ExxonMobil startled observers when it told United States (U.S.) regulators it paid over US$1.2 billion in taxes to Guyana in 2024. But that figure, the company acknowledges, may not reflect its real tax burden—and critics argue it is more of a paper exercise enabled by contractual loopholes.
In its Securities and Exchange Commission (SEC) disclosure, ExxonMobil reported payments to the Guyana Revenue Authority (GRA), along with royalties, fees, and an US$8.9 million infrastructure grant to Guyana’s Ministry of Culture, Youth and Sport. But the company also conceded that “the tax payments reported … do not equal our ultimate tax liability” and do not account for tax credits or refunds.
That caveat matters deeply—because under the 2016 Stabroek Block Petroleum Agreement, ExxonMobil and its affiliates are legally shielded from many domestic taxes. Article 15.1 grants them exemption from corporate tax, value-added tax, excise duties, and related charges unless explicitly spelled out. Article 15.4 shifts the burden: it mandates that the Government of Guyana pay “the sum equivalent to the taxes owed” to the GRA on Exxon’s behalf, issuing a receipt so the company can present itself as compliant abroad.
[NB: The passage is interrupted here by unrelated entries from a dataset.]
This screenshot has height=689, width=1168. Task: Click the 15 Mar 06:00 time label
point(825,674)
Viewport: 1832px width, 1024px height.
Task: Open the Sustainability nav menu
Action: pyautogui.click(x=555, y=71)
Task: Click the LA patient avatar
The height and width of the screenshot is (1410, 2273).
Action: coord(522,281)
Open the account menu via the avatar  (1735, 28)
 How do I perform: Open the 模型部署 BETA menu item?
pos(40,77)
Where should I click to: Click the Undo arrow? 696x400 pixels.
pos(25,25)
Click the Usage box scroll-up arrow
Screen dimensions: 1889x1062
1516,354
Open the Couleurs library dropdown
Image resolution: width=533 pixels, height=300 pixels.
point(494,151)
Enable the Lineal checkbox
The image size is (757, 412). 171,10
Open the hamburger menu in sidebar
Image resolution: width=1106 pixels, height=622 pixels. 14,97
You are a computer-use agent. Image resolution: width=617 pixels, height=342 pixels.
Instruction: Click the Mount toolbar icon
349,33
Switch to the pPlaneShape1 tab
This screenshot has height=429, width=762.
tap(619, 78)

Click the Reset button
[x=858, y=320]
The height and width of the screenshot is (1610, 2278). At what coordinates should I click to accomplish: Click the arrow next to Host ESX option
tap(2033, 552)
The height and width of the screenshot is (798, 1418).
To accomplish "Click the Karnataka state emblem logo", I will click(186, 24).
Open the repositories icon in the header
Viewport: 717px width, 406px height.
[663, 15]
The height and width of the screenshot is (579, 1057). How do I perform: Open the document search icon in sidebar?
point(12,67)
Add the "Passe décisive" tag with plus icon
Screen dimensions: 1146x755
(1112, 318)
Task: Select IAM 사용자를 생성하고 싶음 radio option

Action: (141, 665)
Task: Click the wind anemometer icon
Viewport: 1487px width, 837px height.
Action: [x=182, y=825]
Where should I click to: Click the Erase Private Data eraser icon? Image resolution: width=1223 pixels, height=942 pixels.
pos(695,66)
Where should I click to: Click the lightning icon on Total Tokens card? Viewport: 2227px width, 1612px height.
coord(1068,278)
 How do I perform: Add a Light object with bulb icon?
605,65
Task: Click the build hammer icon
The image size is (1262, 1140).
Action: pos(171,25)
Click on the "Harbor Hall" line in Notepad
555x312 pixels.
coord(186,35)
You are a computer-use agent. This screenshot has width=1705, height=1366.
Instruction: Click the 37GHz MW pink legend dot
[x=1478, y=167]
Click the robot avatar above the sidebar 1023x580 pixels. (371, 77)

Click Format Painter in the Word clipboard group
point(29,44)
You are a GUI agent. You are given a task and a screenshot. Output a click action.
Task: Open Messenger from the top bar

In effect, the Guyanese state pays the taxes—and Exxonbooks them as if it did.
Audit Disputes Reveal Millions in Questionable Claims
The tension between Exxon’s claims and the financial realities of the Stabroek agreement is further exposed through cost audits and government probes.
In 2025, Guyana’s Natural Resources ministry ordered the country’s tax authority to enter dispute resolution with Exxon over US$214 million in expenses flagged in an external audit. The IHS Markit audit, covering the period 1999–2017, recommended adjustments to the so-called “cost bank” — the pool of costs Exxon may deduct under the contract.
A second audit, covering 2018–2020 and conducted by VHE Consulting, reportedly questioned over US$70 million in costs submitted by Exxon—but its final conclusions remain under wraps.
Local transparency watchdogs and observers have repeatedly flagged that Exxon’s cost claims are being absorbed with minimal challenge. The Extractive Industries Transparency Initiative (EITI) reprimanded Guyana for failing to conclude cost audits or publish their summaries. It noted that although two audits had been conducted, no agreement has been reached on adjustments and transparency remains lacking.
These unresolved audits suggest that tens of millions in questionable cost claims may be allowing Exxon to shift revenue and reduce its apparent profit share—all while the host state (Guyana) pays the tax sticker.
Watchdog Groups Call Out Lack of Transparency and Possible Subsidies
Transparency advocates and tax campaigners argue that Exxon’s disclosures are intentionally opaque—and that the company is avoiding scrutiny.
The U.S.-based FACT Coalition, via its director, has publicly named Exxon among oil majors lagging in Global Reporting Initiative (GRI) tax disclosures. Exxon has declined to publish country-by-country tax data in the detail demanded by GRI, unlike peers.
Oxfam and other civil society actors have filed shareholder resolutions pushing Exxon to align its tax reporting with international transparency norms, arguing that opaque disclosures raise risks of profit-shifting and erode confidence in whether the company truly pays its local taxes.
Energy-sector critics are calling for formal investigations. One commentary in OGGN (Oil, Gas, and Government Network) accused Exxon of obtaining GRA tax certificates “without actually paying,” underscoring the gulf between paperwork and reality.
Why This Scheme Matters—and What It Implies
ExxonMobil, in joint venture with China’s CNOOC and Chevron (which acquired Hess), continues to exploit the 26,800-square-kilometer Stabroek Block—one of the most profitable oil discoveries in the world.
Exxon’s maneuvering is more than accounting sleight-of-hand: it reflects a deeper structural imbalance in the Guyana deal and raises serious questions about who really bears the tax burden.
Under the 2016 agreement, Exxon can recover up to 75% of gross output as “cost oil” (to recoup expenses), leaving only the remainder to be split with the government.
Critics argue that this gives the company outsized control over what gets counted as recoverable cost—and over what payments the government has “paid” in its name.
The contrast between Exxon’s grand total (US$1.2B in Guyana in 2024) and the amounts Guyana is contesting in audits (hundreds of millions) points to the possibility of overstated tax payments used for reputational and regulatory advantage.
Meanwhile, U.S. Senators Sheldon Whitehouse, Chris Van Hollen and Jeff Merkle are probing whether American taxpayers are inadvertently subsidising Exxon’s foreign oil operations. In a recent letter, they warned that under U.S. tax law, certain payments to foreign governments “in exchange for an economic benefit” are not genuine taxes—and must be carefully distinguished.